= Pattaratorn Chirapravati =

Thai art historian (born 1958)

Mom Luang Pattaratorn Chirapravati (ม.ล.ภัทธราธร จิรประวัติ ; born 1958) is a Thai art historian specialising in Southeast Asian visual cultures and Buddhist art. She is a professor emerita of Asian Art History and Curatorial Studies at California State University, Sacramento.

==Background and Education==
Pattaratorn belongs to a cadet branch of the Thai royal family, descending from Prince Chirapravati Voradej. She studied Asian art history at Silpakorn University (B.A. first class honor 1981) and Indian art history at Ohio State University (M.A. 1984). She later continued her education at Cornell University, completing an M.A. (1991) and Ph.D. in Southeast Asian Art History and Southeast Asian Studies (1994). The topic of her dissertation was "The cult of votive tablets in Thailand (sixth to thirteenth centuries)".
==Academic career==
During her early career Pattaratorn taught as an instructor at Silpakorn University (1990–92) and University of Tsukuba (1992–94). From 1997 to 2002 she was assistant curator of Southeast Asian Art at the Asian Art Museum of San Francisco, where she also taught in the Art Department of Sonoma State University.

In 2002 Pattaratorn was appointed assistant professor in the Art Department of California State University, Sacramento. After being promoted to associate professor in 2007, she served as director of Sacramento State's Asian Studies Program until 2014 and then as its vice director. In Fall 2013 she became a full professor in the Art Department of Sacramento State. In 2016 she served a visiting professor and head of Arts and Humanities at Yale-NUS College, Singapore. After retiring from California State University in 2022, she became a visiting professor at the Nanyang Technological University.

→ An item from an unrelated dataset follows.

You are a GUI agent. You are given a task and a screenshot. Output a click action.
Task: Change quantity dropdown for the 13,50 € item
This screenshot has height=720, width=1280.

In addition to her teaching and research activities, Pattaratorn has curated a number of art exhibitions, including at the Asian Art Museum (San Francisco) and in the Southeast Asia Department of The Metropolitan Museum of Art in New York City.

== Selected publications ==
- "Votive tablets in Thailand: origin, styles, and uses" (1997)
- "Buddhism and Thai Art" (2009)
- "From Text to Image: Copying as Buddhist Practice in Late Fourteenth-Century Sukhothai". In Steve Berkwitz; et al. (eds.). Buddhist Manuscript Cultures. Routledge. 2009. pp. 172–188.
- "Divination au royaume de Siam: le corps, la guerre, le destin. Manuscrit siamois du XIXe siècle" (2011) Co-edited with Nicolas Revire.